Por: Nick Davies
La Navidad es la ocasión en que celebramos la llegada de Dios mismo. Jesucristo, el Hijo eterno, se encarnó para ser nuestro salvador. El niño en el pesebre es el Dios que nos salva del castigo por nuestra rebelión contra él. En Navidad celebramos el mayor regalo de una relación restaurada con él por su gran amor por nosotros. Pero también celebramos el fin del mundo.
No me disculpo por ser dramático e hiperbólico, porque esta es la historia de las Escrituras.
Preparemos la escena. Durante siglos y siglos. Israel estaba atrapado en un ciclo terrible de arriba hacia abajo. Los reyes eran injustos e idólatras. Los sacerdotes de Dios eran blasfemos e ignoraron la Pascua durante siglos. La palabra de Dios se había perdido físicamente durante quién sabe cuánto tiempo. Y al pueblo de Dios no le importaba nada su Dios, viviendo vidas egoístas e injustas. Incluso la destrucción de las 10 tribus del reino del norte en 722 a.C no fue suficiente advertencia. Después de siglos, había llegado la hora del juicio. Así que, en 586 a.C, Dios envió a Babilonia para arrasar Judá, Jerusalén y el templo, reduciendo al rey de Israel a nada más que una mascota real.
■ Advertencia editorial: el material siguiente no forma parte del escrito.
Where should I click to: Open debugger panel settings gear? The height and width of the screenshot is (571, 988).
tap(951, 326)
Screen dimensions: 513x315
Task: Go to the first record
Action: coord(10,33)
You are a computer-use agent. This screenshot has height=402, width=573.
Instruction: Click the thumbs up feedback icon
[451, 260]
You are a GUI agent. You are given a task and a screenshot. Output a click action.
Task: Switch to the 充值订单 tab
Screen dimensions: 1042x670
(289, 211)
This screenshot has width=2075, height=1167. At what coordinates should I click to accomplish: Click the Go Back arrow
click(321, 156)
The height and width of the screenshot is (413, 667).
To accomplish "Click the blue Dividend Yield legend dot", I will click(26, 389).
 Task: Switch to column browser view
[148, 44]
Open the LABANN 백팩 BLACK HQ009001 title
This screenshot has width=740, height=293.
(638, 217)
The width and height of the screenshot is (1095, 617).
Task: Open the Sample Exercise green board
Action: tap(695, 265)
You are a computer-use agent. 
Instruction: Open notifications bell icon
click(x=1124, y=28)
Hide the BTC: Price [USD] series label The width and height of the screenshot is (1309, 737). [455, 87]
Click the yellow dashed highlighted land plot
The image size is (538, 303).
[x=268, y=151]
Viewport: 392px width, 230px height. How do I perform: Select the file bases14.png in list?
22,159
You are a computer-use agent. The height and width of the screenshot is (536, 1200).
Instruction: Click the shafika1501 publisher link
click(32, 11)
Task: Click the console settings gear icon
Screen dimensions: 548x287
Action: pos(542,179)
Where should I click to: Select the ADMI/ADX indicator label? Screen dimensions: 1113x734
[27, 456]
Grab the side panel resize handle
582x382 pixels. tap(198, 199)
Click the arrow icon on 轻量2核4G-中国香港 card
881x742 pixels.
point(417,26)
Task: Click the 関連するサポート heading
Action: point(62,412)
Pero Dios es fiel y promete restaurar Israel con un pueblo renovado en una tierra renovada. Y a través de esto, Dios juzgará al mundo. Juicio y restauración a un mundo perdido y manchado por el pecado.
Isaías 49 es un clásico:
Así ha dicho Jehová, Redentor de Israel, el Santo suyo, al menospreciado de alma, al abominado de las naciones, al siervo de los tiranos: Verán reyes, y se levantarán príncipes, y adorarán por Jehová; porque fiel es el Santo de Israel, el cual te escogió. (49:7)
Pero así dice Jehová: Ciertamente el cautivo será rescatado del valiente, y el botín será arrebatado al tirano; y tu pleito yo lo defenderé, y yo salvaré a tus hijos. Y a los que te despojaron haré comer sus propias carnes, y con su sangre serán embriagados como con vino; y conocerá todo hombre que yo Jehová soy Salvador tuyo y Redentor tuyo, el Fuerte de Jacob. (49:25-26)
El remanente del pueblo de Dios se aferró a esta promesa, por lo que no es de extrañar que María y Elizabet se emocionen, María se pone un poco apocalíptica, equiparando la llegada de su bebé al gran cambio prometido por Dios:
Quitó de los tronos a los poderosos, y exaltó a los humildes. A los hambrientos colmó de bienes, y a los ricos envió vacíos. Socorrió a Israel su siervo, acordándose de la misericordia de la cual habló a nuestros padres, para con Abraham y su descendencia para siempre. (Lucas 1:52-56)
Y cuando Jesús es presentado en el Templo, Simeón, comprendiendo lo que significa este nacimiento, recuerda Isaías 49 (que vimos antes), el canto de la llegada del siervo a través del cual Dios restaurará y vindicará a Israel. «El rey está aquí. Ahora es el momento de que Dios juzgue y restaure el mundo».
Ese rey, Jesús, es el niño que celebramos en Navidad. El rey del mundo que juzga y restaura.
Pero este rey era diferente. El juicio y la restauración no comenzaron con un poderoso ejército, sino en la cruz. El rey mismo fue juzgado en nuestro nombre para que pudiéramos ser restaurados como anticipo del juicio final y la restauración cuando venga de nuevo a terminar lo que empezó:
«Ahora es el juicio de este mundo; ahora el príncipe de este mundo será echado fuera. Y yo, si fuere levantado de la tierra, a todos atraeré a mí mismo.» (Juan 12:31-32)
¿Qué se siente al celebrar el principio del fin del mundo? «Celebrar» es la palabra adecuada porque el bebé cuyo nacimiento reconocemos, cuya llegada cumple la promesa de juzgarlo y restaurarlo todo, es el mismo bebé cuya muerte y resurrección significa que no tenemos lo que nos merecemos. Es el mismo bebé cuyo regreso como rey resucitado y justo para restaurar todas las cosas es lo que esperamos.
¡Feliz Navidad! ¡Feliz fin del mundo!